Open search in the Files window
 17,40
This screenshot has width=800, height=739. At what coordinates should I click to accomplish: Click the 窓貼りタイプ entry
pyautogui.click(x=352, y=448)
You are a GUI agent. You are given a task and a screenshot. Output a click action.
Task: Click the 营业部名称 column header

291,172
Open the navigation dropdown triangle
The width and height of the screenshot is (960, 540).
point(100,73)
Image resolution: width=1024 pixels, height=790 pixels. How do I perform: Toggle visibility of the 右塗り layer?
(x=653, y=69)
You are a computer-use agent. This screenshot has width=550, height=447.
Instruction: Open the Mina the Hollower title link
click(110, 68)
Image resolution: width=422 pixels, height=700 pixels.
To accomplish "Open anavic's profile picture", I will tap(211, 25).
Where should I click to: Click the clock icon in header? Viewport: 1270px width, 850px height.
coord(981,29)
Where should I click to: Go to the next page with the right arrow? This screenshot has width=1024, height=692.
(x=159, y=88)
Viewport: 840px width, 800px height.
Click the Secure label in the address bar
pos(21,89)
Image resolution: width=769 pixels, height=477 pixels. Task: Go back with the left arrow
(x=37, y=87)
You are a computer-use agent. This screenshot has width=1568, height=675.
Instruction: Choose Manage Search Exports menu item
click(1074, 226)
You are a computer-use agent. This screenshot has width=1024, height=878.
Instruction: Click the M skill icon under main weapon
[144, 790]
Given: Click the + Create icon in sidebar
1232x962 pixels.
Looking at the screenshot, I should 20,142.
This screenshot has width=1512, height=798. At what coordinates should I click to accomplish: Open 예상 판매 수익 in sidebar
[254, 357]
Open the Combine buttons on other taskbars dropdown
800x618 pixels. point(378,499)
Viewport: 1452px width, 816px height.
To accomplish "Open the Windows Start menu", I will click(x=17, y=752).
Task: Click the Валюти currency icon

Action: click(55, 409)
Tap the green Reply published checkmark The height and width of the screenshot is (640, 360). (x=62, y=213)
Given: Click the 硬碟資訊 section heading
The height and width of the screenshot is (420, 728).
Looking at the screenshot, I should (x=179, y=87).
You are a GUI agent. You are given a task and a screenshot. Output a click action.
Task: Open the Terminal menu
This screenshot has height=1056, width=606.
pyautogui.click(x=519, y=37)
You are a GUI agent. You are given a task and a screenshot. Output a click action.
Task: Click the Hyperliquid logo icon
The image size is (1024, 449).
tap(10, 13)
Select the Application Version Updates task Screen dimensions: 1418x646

========

WORK INSTRUCTION:
Find all lines in the records that hold the word "computer". Copy them.

TASK OUTPUT:
You are a computer-use agent. This screenshot has width=550, height=447.
You are a computer-use agent. This screenshot has width=1568, height=675.
You are a computer-use agent. This screenshot has width=1024, height=878.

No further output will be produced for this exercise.